ふと気付くと昼ぐらいになっていたので、幌が昼ごはんを作っていた。
会見が終わると、テレビを切った。
その時、誰かが来た。
「はいはい。少し待って下さい」
桜が、ソファーから立ちあがり、玄関へ向かった。
そこに立っていたのは、両親だった。
「大丈夫だったか!」
「父さん。母さん」
幌が、その声を聞いて、玄関へ向かった。
「トルコで発掘していたら、高校が襲撃を受けたって聞いて飛んで来たんだ。大丈夫だったのか?」
「大丈夫だから。それよりも、発掘って大変じゃないの?」
「そっちの心配はしなくていいから。

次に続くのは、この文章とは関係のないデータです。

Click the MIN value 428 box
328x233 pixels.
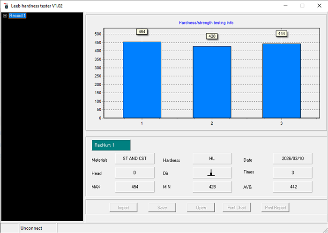pos(211,187)
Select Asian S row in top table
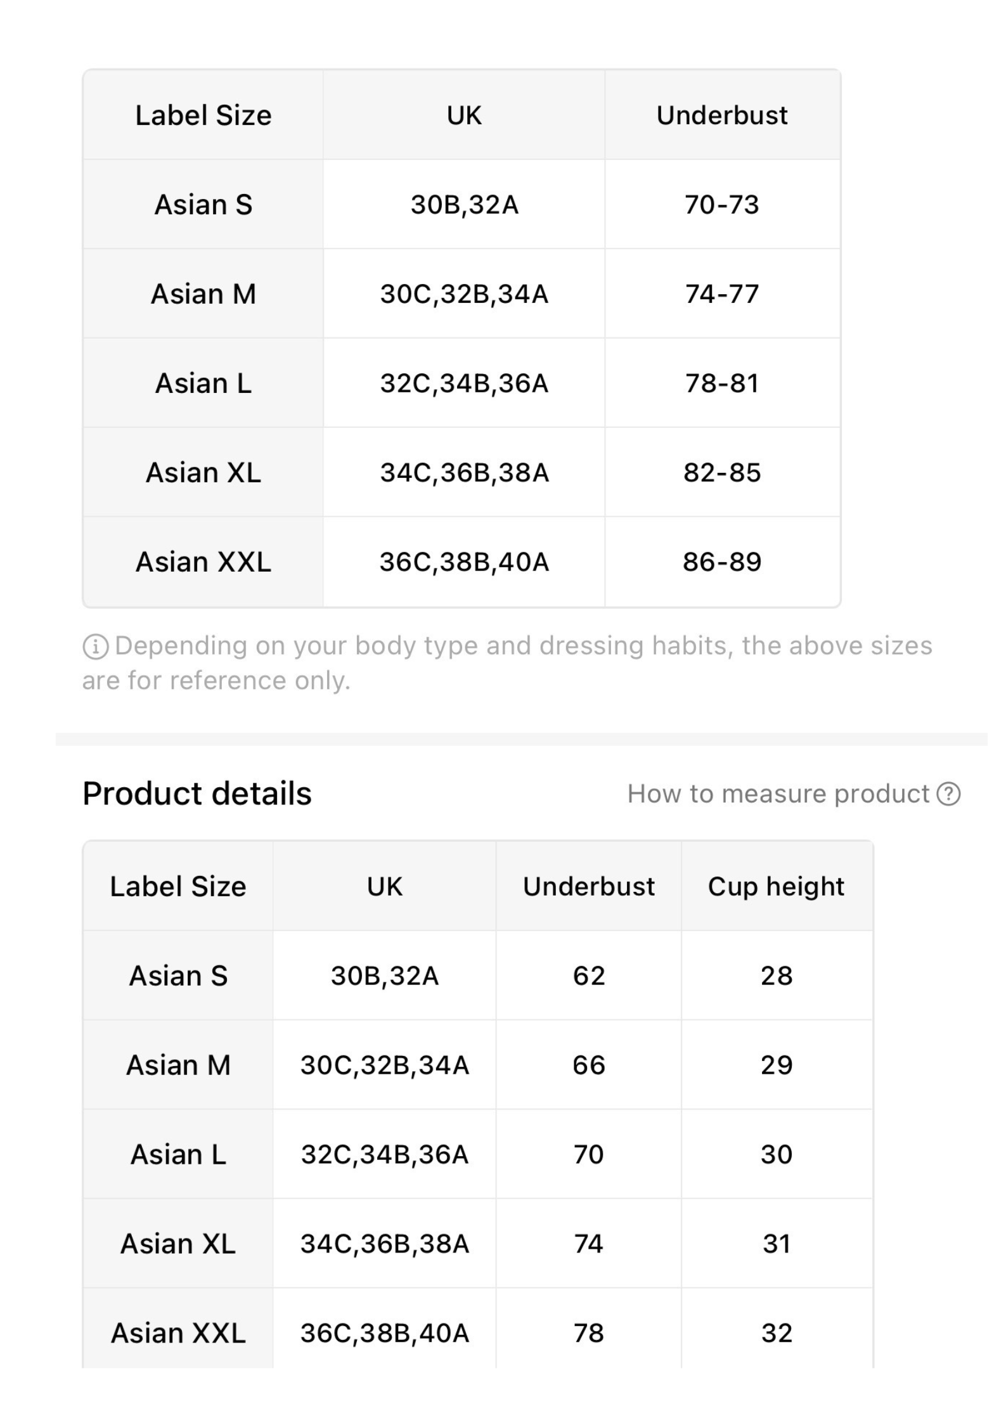The width and height of the screenshot is (1006, 1423). [461, 204]
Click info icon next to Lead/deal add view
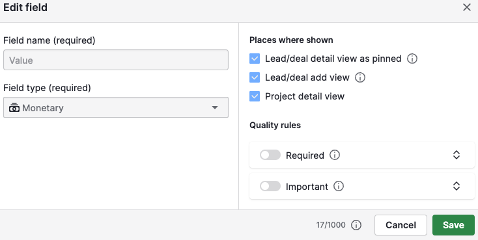The height and width of the screenshot is (240, 478). click(x=360, y=77)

そうか、誰も怪我をしていなかったら何よりだ。そのあたりの情報は何も言ってなかったから、心配したんだ」
「とりあえず、部屋の中に入ったら?」
「そうだな。自分の家で玄関で立ち話をすることも無いだろうしな」
そういって、4人で居間にいた。
次の日になると、両親は再び発掘現場へ向かった。
そして、学校が再開されるという話が入ってきた。
その話は、星井出からだった。
「もしもし、星井出です。井野嶽さんですか?」
「そうです。幌です」
「ああ、幌か。よかった。学校側から連絡で、情報部から全員に連絡を出しているんだけど、明日から、学校を再開するっていう話。一応、桜さんにも連絡を入れておいてほしいんだけど」
「わかった。姉ちゃんの方には、俺から話を通しておこう」
「ありがとうな。じゃあ、別の人たちにも掛けておかないといけないから…」
「がんばれ」
そして、電話を切った。
幌は、そのまま眠り続けている桜の部屋へはいった。
「姉ちゃん、入るよ」
部屋の中は、少し乱雑だったが、それでも整理されている方だった。
「ん〜〜〜」
誰かが入ったことを察知してか、もぞもぞと布団の中で動いていた。
「イモムシみたいだな」
「イモムシじゃないもん…」
寝言のように言葉が軽かった。
「スゥスゥ…」
そのまま、再び深い眠りについた。
幌は、ため息をついて部屋から出た。
昼過ぎ、ようやく桜が起きた。
「おはよ〜。って、あれ?もう13時?」
「そうだね。昼ごはん食べなよ。それよりも、顔洗うか?」
「どっちもしたいな〜」
「じゃあ、さっさと洗面台に向かう。ほらほら」
手を叩いて、急がせた。
ご飯を食べ終わったときには、14時になっていた。
「ごちそーさまー」
「オソマツサマ」
幌は、先に食べ終わっていて、食器を洗っていた。
「お父さんと、お母さんは?」
「もう仕事に出ていったよ。姉ちゃんがずっと寝てるから…」
「あ〜あ、私のせいなんだ」
「そうだよ」
「はっきりと肯定したね…」
「当然だよ。姉ちゃんがずっと寝ていたから、父さんと母さんを見送れなかったんだろ?」
「幌が起こしてくれたらよかったんだよ」
「そうかもしれないけどさ…」
幌は、食器を洗い終わり、タオルで手を拭いてからソファーに座った。
すると、食べ終わってシンクに食器を入れただけの桜が、幌のすぐ横に座った。
「そうだよ〜。だからさ、幌がちゃんと起こしてくれるように、何か考えない?」
そう言いながら、桜は幌の膝に手を伸ばした。
「結構です。期末テストの勉強してるから、部屋には入らないで」
幌は、桜の手の甲をはたいてから立ち上がり、そのまま部屋に戻った。
「あ〜あ、また失敗だ…でも、私はあきらめないぞ!」
何かの決意を胸に、桜がいった。
外では、今まで曇っていた空がうそのように晴れ渡っていた。